Document extract:

-- start --

# DIY Game Hoist



## fishbow (Jan 4, 2015)

I hunt mostly on privately owned land that most of the time requires staying overnight because of the distance from me. Instead of being intrusive and asking to permanently construct something on the property that only only I would be using, I devised something that is temporary and has a small footprint. Since I had most of the wood on hand, I only had to buy one extra 2x4, two hinges, and bolts/nuts/washers. I probably only have $30 invested. From the ground to the hook is about 13'. It attaches with simple ratchet straps and folds down to store under the cabin deck.


----------



## scrub-buster (Apr 22, 2009)

How is the side to side stability on that?


----------



## fishbow (Jan 4, 2015)

Its solid. Strapped it tight against the tree and there was no wiggle. I wouldn't say it would be the best spot to hang your heavy bag from, but for cleaning deer it will be gold.


----------



## b0w_bender (Apr 30, 2006)

I like it I need something like that for my deer camp. Thanks for sharing.


----------



## Pittstate23 (Dec 27, 2010)

How does it hoist the deer up though?


----------



## fishbow (Jan 4, 2015)

It has a hook at the end of the top piece ti attach a pulley and gambrel


----------



## Fishbow39 (Mar 26, 2014)

Processed this big doe yesterday from the hoist and I could not have been happier with it. Held solid and no wobble or movement at all.


----------



## tazman7 (Nov 5, 2005)

I would have used a 4x4 post instead of the 2x4, but it obviously works. Good idea.


----------



## wigley (Oct 18, 2009)

cheap and mibile.


----------



## krieger (Jan 24, 2007)

Sweet build Fishbow!


----------



## Philhair (Apr 7, 2013)

I built this with a couple of 2x6x10 and scrap 2x4








this is portable and free standing so I can easily set it up outside or inside depending on weather


----------



## OhWell (Aug 21, 2013)

fishbow said:


> I hunt mostly on privately owned land that most of the time requires staying overnight because of the distance from me. Instead of being intrusive and asking to permanently construct something on the property that only only I would be using, I devised something that is temporary and has a small footprint. Since I had most of the wood on hand, I only had to buy one extra 2x4, two hinges, and bolts/nuts/washers. I probably only have $30 invested. From the ground to the hook is about 13'. It attaches with simple ratchet straps and folds down to store under the cabin deck.


That is awesome !! I like how it basically uses an existing tree instead of having to build something heavy and bulky. I could easily fold that up and toss it in the back of the van.


----------

-- end --

According to the game hoist thread, about how far is it from the ground to the hook? Please rely only on the game hoist thread.

Material provided:
-- start --

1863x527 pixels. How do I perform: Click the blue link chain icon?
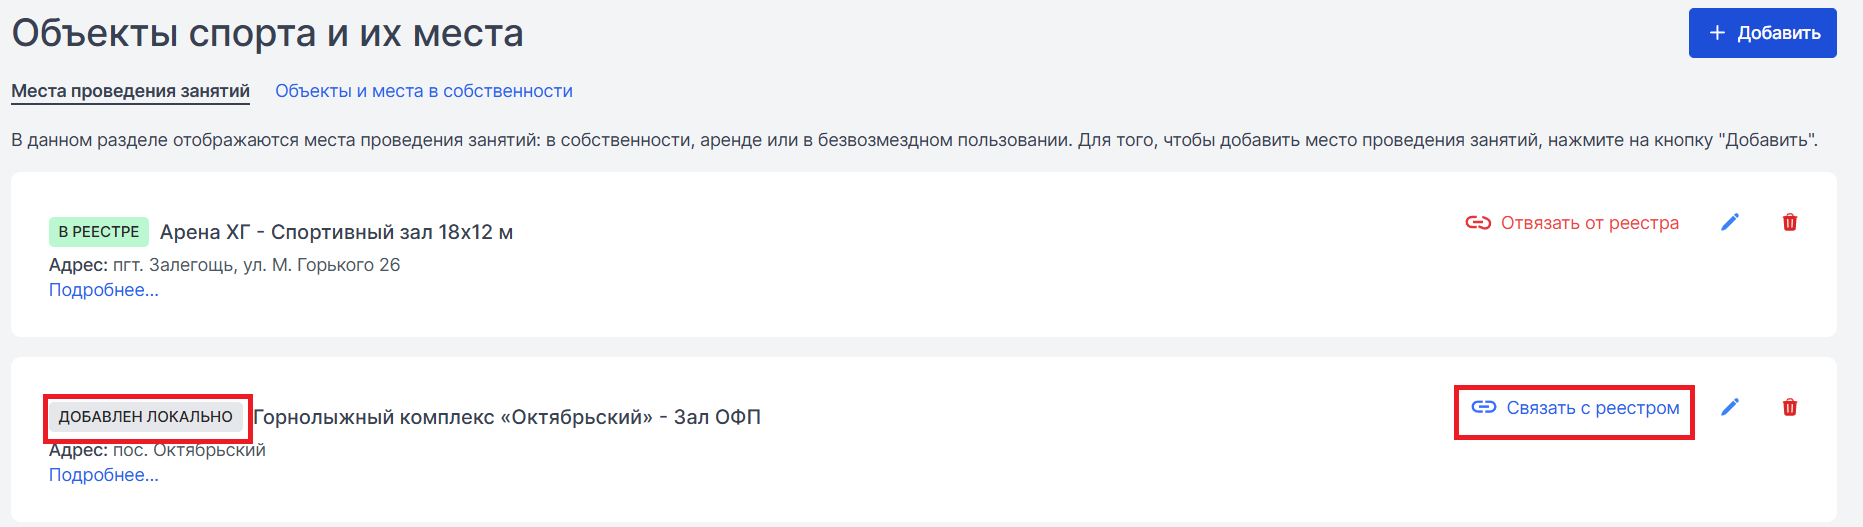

-- end --

The output: About 13 feet.